Comparons seulement ici, en quelques points, la procédure criminelle des Romains avec la nôtre.

Chez les Romains, les témoins étaient entendus publiquement, en présence de l’accusé, qui pouvait leur répondre, les interroger lui-même, ou leur mettre en tête un avocat. Cette procédure était noble et franche, elle respirait la magnanimité romaine.

Chez nous tout se fait secrètement. Un seul juge, avec son greffier, entend chaque témoin l’un après l’autre. Cette pratique, établie par François Ier, fut autorisée par les commissaires qui rédigèrent l’ordonnance de Louis XIV, en 1670. Une méprise seule en fut la cause.

On s’était imaginé, en lisant le code de Testibus, que ces mots[1] testes intrare judicii secretum signifiaient que les témoins étaient interrogés en secret. Mais secretum signifie ici le cabinet du juge. Intrare secretum, pour dire parler secrètement, ne serait pas latin. Ce fut un solécisme qui fit cette partie de notre jurisprudence.
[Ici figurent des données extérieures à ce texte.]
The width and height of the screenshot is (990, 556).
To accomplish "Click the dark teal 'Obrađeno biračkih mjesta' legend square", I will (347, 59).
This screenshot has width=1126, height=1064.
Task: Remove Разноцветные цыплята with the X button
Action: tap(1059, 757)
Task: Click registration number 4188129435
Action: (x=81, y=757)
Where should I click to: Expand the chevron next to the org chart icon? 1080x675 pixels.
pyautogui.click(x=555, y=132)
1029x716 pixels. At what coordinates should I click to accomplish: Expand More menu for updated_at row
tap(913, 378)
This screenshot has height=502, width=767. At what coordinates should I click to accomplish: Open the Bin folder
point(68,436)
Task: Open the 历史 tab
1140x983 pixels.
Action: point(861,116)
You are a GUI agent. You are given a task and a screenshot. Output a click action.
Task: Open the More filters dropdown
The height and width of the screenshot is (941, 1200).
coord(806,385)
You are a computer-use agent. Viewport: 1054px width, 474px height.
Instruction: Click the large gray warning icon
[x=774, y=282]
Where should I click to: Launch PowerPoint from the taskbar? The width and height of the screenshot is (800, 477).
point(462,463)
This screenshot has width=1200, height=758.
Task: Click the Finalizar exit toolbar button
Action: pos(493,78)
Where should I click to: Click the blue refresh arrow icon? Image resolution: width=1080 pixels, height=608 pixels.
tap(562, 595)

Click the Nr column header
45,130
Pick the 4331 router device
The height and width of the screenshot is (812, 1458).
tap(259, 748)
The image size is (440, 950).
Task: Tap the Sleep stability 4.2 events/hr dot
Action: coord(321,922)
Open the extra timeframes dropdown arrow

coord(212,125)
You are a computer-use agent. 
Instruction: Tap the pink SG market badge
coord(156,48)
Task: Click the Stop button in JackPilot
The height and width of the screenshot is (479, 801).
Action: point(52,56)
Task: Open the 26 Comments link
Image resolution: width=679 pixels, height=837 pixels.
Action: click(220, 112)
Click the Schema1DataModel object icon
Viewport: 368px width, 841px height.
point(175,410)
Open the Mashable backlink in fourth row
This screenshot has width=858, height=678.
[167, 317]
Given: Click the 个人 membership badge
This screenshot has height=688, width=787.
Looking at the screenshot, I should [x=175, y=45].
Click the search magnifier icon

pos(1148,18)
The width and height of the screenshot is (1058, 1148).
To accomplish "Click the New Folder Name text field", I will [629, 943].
Les déposants sont, pour l’ordinaire, des gens de la lie du peuple, et à qui le juge, enfermé avec eux, peut faire dire tout ce qu’il voudra. Ces témoins sont entendus une seconde fois, toujours en secret, ce qui s’appelle récolement. Et si, après ce récolement, ils se rétractent dans leurs dépositions, ou s’ils les changent dans des circonstances essentielles, ils sont punis comme faux témoins. De sorte que lorsqu’un homme d’un esprit simple, et ne sachant pas s’exprimer, mais ayant le cœur droit, et se souvenant qu’il en a dit trop ou trop peu, qu’il a mal entendu le juge, ou que le juge l’a mal entendu, révoque ce qu’il a dit par un principe de justice, il est puni comme un scélérat, et il est forcé

  1. Voyez Bornier, titre vi, article ii, des Informations. (Note de Voltaire.)